From a business perspective, the reason someone creates a trademark is to create an association in the minds of your consumers with your product or service. Over time, these associations become more valuable. Whenever you walk into a McDonald’s, you have certain expectations. Those expectations have been created over many years of associating the name with certain types of food and service. The only way to create that association is to put a lot of effort, time and money into making sure that your products or service lives up to the association you create.

What can happen when a company is not vigilant about brand protection?

Without any of the work the trademark owner has put into it, infringers place your trademark on their product and profit from it. In that sense, they are stealing your intellectual property. Beyond that, depending on the quality of the counterfeit, you may lose sales as well. In many places where counterfeit goods are sold, the vast majority of consumers know they are getting a fake. They never thought they were getting a real Rolex watch for that price, for instance.

The trademark owner who knows these cheap products are being made and sold may not be motivated to do much about it, because they are not losing a customer. Frankly, you have someone walking around advertising your product — not necessarily the way you want it advertised, because it may be poor quality, but it is still free advertising.

However, you still have to do some policing because of the legal aspect — so no one later claims you waived your rights. In that scenario, you may focus on the big infringers, like people selling a high-quality imitation that may cause you to lose real customers.

For instance, if a famous luxury brand is selling a handbag for $2,500 and someone is selling a high-quality counterfeit bag for $700 to $1000, that’s different. Someone who can pay $1,000 for a bag is a potential customer.

How can you address liability concerns?

The counterfeiting of some types of products, like automobile or airplane parts or products that are ingested like pharmaceuticals, could lead to injury or death. In addition to the loss of brand image and the loss of consumers, you have the problem that these counterfeits can kill. That creates liability issues. Your company may get sued because someone says they drank your product and got sick, or the brakes they bought failed. You, as the manufacturer, need to find out if the offending product is legitimately yours. Companies have to continue to embrace anti-counterfeit technologies like smart tags, holograms, molecular marking and other tracking tools that identify legitimate products.

What steps can you take to protect your brand?
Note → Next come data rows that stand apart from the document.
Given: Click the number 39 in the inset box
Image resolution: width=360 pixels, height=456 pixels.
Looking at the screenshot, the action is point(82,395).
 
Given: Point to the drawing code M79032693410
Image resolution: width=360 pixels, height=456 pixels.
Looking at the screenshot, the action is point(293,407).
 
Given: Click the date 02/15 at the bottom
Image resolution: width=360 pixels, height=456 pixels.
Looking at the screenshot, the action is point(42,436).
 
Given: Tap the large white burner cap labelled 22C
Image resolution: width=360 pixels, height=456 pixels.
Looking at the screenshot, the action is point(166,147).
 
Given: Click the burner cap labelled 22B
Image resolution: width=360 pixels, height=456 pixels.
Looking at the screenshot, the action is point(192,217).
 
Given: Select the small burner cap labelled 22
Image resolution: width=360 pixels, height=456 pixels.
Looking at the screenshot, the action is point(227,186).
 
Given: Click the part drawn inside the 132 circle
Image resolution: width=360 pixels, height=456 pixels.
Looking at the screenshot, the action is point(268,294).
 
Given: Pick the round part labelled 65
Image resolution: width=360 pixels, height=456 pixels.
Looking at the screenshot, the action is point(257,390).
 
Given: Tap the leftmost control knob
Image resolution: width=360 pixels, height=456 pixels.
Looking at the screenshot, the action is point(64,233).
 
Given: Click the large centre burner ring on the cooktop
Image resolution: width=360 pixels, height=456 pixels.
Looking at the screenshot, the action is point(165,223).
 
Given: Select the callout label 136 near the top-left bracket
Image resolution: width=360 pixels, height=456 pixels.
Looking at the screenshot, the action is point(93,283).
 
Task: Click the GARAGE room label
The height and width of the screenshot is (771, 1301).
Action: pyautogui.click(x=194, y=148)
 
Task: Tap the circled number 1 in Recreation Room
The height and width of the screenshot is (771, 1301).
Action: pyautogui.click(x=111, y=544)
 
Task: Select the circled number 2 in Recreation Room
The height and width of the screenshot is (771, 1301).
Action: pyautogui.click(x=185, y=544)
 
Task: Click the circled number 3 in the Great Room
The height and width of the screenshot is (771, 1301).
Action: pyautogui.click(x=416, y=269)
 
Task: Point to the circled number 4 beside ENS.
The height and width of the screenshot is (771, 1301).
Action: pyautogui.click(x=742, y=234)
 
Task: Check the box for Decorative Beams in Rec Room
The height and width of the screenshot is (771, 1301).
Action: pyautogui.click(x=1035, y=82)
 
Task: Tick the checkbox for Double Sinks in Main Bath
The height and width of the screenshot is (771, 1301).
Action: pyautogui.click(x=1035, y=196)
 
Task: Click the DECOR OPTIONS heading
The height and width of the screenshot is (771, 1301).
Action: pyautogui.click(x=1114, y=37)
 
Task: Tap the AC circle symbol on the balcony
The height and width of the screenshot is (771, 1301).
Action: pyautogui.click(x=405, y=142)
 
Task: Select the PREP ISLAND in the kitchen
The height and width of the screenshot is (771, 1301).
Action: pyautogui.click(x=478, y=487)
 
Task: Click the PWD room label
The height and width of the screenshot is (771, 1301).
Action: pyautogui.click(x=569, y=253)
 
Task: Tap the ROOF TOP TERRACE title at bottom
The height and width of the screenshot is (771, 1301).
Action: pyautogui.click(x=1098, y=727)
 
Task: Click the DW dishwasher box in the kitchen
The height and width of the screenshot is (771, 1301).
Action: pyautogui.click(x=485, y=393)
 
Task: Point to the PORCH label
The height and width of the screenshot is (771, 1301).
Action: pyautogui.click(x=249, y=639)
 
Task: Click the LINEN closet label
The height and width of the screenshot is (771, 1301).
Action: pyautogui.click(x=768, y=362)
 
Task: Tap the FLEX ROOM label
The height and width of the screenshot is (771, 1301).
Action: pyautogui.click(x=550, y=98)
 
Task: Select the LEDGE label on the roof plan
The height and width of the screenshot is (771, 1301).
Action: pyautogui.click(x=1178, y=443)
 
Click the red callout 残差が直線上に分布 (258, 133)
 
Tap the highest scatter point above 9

First, you need to make sure your trademarks are up to date and filed in every jurisdiction where you are doing business or intend to do business in the near future. The second step is to police the areas where you notice that infringement is taking place or where you think your customers would be buying. Many companies have enforcement programs in place. They hire private investigators or law firms to hunt down infringers. When they find these people, they have a procedure in place to bust these people and prosecute them — civilly, criminally or both.

Also, police the Internet: eBay, Alibaba, all the large Internet vendors. If you notice unusual drops in sales in certain areas, it may be due to counterfeiting issues. Be vigilant to your business and consumers. When you see infringement, whether it’s on the Internet, the streets or with your own customers, find the source and take action.

Why is it necessary to be proactive when protecting your brand in the international marketplace?

The same legal issues of policing it and the same business issues apply internationally. There is no central trademark; just because you file in the U.S. doesn’t mean you’re protected anywhere else. Countries that are members of the Madrid Protocol allow filing with a single application in English. But many important and major countries or markets are not members of the Madrid Protocol. So, in many instances you have to file your trademark in the individual countries in which you want it protected.